**EXERCISE GOAL**. Would you output the entries below only from the line containing "Viewport: 1678px width, 1173px height." through the line containing "The image size is (1910, 522).", exactly as they stand and with both ends included?

**SUPPLIED MATERIAL**.
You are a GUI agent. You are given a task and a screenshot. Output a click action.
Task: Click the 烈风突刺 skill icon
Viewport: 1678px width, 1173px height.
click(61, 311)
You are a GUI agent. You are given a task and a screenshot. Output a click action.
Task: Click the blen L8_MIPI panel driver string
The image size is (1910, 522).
--
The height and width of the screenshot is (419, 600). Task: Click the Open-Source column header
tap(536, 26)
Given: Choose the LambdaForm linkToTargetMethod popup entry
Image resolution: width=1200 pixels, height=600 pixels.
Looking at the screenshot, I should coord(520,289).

**ANSWER TO THIS TASK**.
Viewport: 1678px width, 1173px height.
click(61, 311)
You are a GUI agent. You are given a task and a screenshot. Output a click action.
Task: Click the blen L8_MIPI panel driver string
The image size is (1910, 522).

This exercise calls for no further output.